# Reason spray gun spits (no extension)



## beedoola

I'm using a Graco XR9 with SG2 gun. I'm using a 417 tip right now. I've read that guns will spit when using an extension but I'm not using one and still getting spits. 

I often have to clean excess paint from the spray tip/guard. Is that possibly the issue? If so, is there a reason that is happening?


----------



## Jmayspaint

The needles and/or seats just wear out and you have to repack the gun. Sometimes you can adjust the tension screw on the back of the gun and fix it for a while, but when they start to spit all the time it's time to repack. 

Here's a vid of our favorite YouTube painter demonstrating how it's done 









Sent from my iPhone using Tapatalk


----------



## Jazz_Painter

Actually I have the same kind of problem. I got my first big spray job and it's going fairly well. I'm prespraying the doors and mouldings/frames with a ff graco tip on my lx-80 titan gun (Impact 440).

The doors are put against the wall and I spray them from side to side, starting outside the door. I get some light spits on the wall behind when I start spraying. They are not the same kind of spits that you get with the extension, just little extra drips that our course change the texture of the wall (which need to be sanded and sometimes scraped/patched). I too have the impression that it's due to the residual wet paint on the tip or guard that is projected when the pressure is leached out of the gun, but I'm not sure.

I had my gun and needle checked by the guy in the city that repairs titan and graco sprayers in town here and all was good.

Any other solution/advice on that matter?


----------



## MikeCalifornia

you probably have a piece of dried paint that is clinging to the inside of the diffuser (where the little holes are). Poke at that and see if it fixes it. Sometimes just take the tip guard off and run paint through the gun for a minute to clear it all out.


----------



## driftweed

If your guard is leaking its because either the guard or tip is not fully seated creating a seal. Clean the guard thoroughly, especially the inside where the tip seats. I usually soak the guard in scalding hot water to loosen up the latex, then use a random nail pulled out of the wall to reach in there and pick it clean. Then take a soft bristle brush or scrub pad to the outside of the tip as well. Next step is to tear the gun apart and clean the filter inside and out.
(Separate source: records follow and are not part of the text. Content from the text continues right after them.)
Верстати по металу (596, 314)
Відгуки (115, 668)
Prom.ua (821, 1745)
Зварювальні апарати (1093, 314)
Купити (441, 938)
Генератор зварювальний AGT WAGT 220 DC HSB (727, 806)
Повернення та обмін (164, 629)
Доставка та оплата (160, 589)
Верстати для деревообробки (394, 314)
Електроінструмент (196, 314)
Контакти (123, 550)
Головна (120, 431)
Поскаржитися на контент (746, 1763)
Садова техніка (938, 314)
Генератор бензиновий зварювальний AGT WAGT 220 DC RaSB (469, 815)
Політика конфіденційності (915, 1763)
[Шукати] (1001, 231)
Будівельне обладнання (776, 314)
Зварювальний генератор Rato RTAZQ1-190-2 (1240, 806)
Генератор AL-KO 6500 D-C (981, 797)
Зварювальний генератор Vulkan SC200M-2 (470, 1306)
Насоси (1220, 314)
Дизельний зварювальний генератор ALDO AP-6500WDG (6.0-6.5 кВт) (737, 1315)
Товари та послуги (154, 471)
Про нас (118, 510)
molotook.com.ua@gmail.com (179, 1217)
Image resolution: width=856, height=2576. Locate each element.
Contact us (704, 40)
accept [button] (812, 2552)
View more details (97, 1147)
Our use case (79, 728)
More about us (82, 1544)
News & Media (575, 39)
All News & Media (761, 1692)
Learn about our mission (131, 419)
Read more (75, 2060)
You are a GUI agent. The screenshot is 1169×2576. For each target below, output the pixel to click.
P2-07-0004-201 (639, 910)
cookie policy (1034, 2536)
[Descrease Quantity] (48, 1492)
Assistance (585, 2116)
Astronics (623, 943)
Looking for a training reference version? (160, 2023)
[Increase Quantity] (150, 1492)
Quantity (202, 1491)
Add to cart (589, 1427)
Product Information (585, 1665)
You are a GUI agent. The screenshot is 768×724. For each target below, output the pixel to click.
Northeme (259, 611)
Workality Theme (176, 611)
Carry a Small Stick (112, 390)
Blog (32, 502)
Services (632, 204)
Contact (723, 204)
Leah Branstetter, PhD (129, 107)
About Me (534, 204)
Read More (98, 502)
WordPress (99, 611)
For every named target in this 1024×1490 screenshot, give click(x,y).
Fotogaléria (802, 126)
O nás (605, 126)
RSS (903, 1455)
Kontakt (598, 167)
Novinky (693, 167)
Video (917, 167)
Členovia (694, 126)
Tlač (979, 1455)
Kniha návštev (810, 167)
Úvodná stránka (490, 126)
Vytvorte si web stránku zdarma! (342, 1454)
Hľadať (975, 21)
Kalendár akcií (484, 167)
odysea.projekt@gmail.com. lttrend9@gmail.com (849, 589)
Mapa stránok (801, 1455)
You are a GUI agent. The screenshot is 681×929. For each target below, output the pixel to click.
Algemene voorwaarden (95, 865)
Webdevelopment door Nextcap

After the gun is reassembled, purge with hot water for about 2 minutes.

Your gear is dirty, clean it.

Now, if the gun still squirted after you released the trigger that would be a sign to do other repairs to it, but since its at the guard that is where you need to focus your efforts of cleaning.


----------



## AngieM

You know those annoying gaskets that come with every tip you buy but never never use? The guard probably needs one of those. Good luck finding one


----------



## AngieM

When you say "spit" do you mean paint is coming out of the after you release the trigger? That's what my gun was doing it needed a new needle assembly (whatever it's called). I bought a Graco gun repair kit from Amazon and replaced it myself. 
http://www.amazon.com/gp/aw/d/B007I...epair+kit&dpPl=1&dpID=519NzV2z0EL&ref=plSrch#


----------



## Jazz_Painter

AngieM said:


> When you say "spit" do you mean paint is coming out of the after you release the trigger? That's what my gun was doing it needed a new needle assembly (whatever it's called). I bought a Graco gun repair kit from Amazon and replaced it myself.
> http://www.amazon.com/gp/aw/d/B007I...epair+kit&dpPl=1&dpID=519NzV2z0EL&ref=plSrch#


I don't mean that, that I know needs a needle change. Mine is just little spits when I trigger it on, it's basically a few driplets that get projected on the surface, no big deal, but still needs to be addressed.


----------



## SprayRepairGuy

Jazz_Painter said:


> I don't mean that, that I know needs a needle change. Mine is just little spits when I trigger it on, it's basically a few driplets that get projected on the surface, no big deal, but still needs to be addressed.


Spitting can be associated with material build-up on the tip guard. When you trigger the gun, the spray from the tip will blast off some of the build-up. Build-up on the guard could be a sign of a worn tip creating an abnormal spray pattern.

Another source of spitting could be slow shut-off of the needle. If the ball is worn, it might take a fraction of a second to seat and close off the material flow. This creates a tiny build-up at the front of the diffuser or tip. When you trigger the gun, the droplet is propelled towards your target surface without being atomized. Time to change the gun packing kit.

Most experience painters avoid spitting by triggering the gun when pointing just off the edge of the target surface.


----------